This morning, I read a similar exhortation in Spurgeon's Morning and Evening:

"The hope which is laid up for you in heaven." - Colossians 1:5

Our hope in Christ for the future is the mainspring and the mainstay of our joy here. It will animate our hearts to think often of heaven, for all that we can desire is promised there. Here we are weary and toilworn, but yonder is the land of rest where the sweat of labour shall no more bedew the worker’s brow, and fatigue shall be for ever banished. To those who are weary and spent, the word "rest" is full of heaven. We are always in the field of battle; we are so tempted within, and so molested by foes without, that we have little or no peace; but in heaven we shall enjoy the victory, when the banner shall be waved aloft in triumph, and the sword shall be sheathed, and we shall hear our Captain say, "Well done, good and faithful servant." We have suffered bereavement after bereavement, but we are going to the land of the immortal where graves are unknown things. Here sin is a constant grief to us, but there we shall be perfectly holy, for there shall by no means enter into that kingdom anything which defileth. Hemlock springs not up in the furrows of celestial fields. Oh! is it not joy, that you are not to be in banishment for ever, that you are not to dwell eternally in this wilderness, but shall soon inherit Canaan? Nevertheless let it never be said of us, that we are dreaming about the future and forgetting the present, let the future sanctify the present to highest uses.
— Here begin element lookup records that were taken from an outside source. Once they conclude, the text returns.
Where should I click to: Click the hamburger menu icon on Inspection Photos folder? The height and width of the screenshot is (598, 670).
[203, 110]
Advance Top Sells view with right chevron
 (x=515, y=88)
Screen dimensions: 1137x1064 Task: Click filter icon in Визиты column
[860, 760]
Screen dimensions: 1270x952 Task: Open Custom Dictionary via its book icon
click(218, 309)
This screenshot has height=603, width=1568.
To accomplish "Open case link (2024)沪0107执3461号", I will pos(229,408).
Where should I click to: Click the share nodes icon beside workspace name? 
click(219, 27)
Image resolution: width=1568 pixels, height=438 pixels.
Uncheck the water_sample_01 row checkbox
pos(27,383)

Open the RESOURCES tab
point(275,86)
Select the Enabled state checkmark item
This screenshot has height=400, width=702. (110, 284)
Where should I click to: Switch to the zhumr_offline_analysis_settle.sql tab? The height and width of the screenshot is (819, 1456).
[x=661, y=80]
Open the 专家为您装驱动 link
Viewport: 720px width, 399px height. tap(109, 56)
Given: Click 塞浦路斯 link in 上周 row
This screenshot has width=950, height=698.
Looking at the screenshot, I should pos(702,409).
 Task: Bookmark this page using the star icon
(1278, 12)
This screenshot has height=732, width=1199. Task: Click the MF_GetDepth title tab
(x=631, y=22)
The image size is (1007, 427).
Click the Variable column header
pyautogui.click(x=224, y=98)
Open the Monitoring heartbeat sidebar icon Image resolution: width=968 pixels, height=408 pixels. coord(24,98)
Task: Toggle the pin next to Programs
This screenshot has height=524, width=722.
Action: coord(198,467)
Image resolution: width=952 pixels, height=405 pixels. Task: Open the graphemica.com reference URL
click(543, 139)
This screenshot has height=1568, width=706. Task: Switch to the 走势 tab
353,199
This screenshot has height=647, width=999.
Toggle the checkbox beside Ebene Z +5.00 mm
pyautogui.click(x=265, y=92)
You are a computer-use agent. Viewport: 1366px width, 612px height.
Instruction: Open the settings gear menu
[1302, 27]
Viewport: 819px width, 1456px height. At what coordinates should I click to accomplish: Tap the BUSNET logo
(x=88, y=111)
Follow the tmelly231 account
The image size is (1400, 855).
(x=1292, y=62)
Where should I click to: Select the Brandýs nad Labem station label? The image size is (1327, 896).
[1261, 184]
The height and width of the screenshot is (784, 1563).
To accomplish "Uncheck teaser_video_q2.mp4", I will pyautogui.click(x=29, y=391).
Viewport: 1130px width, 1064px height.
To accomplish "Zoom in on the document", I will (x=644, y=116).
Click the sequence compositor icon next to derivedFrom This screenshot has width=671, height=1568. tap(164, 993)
Through the Spirit of God the hope of heaven is the most potent force for the product of virtue; it is a fountain of joyous effort, it is the corner stone of cheerful holiness. The man who has this hope in him goes about his work with vigour, for the joy of the Lord is his strength. He fights against temptation with ardour, for the hope of the next world repels the fiery darts of the adversary. He can labour without present reward, for he looks for a reward in the world to come.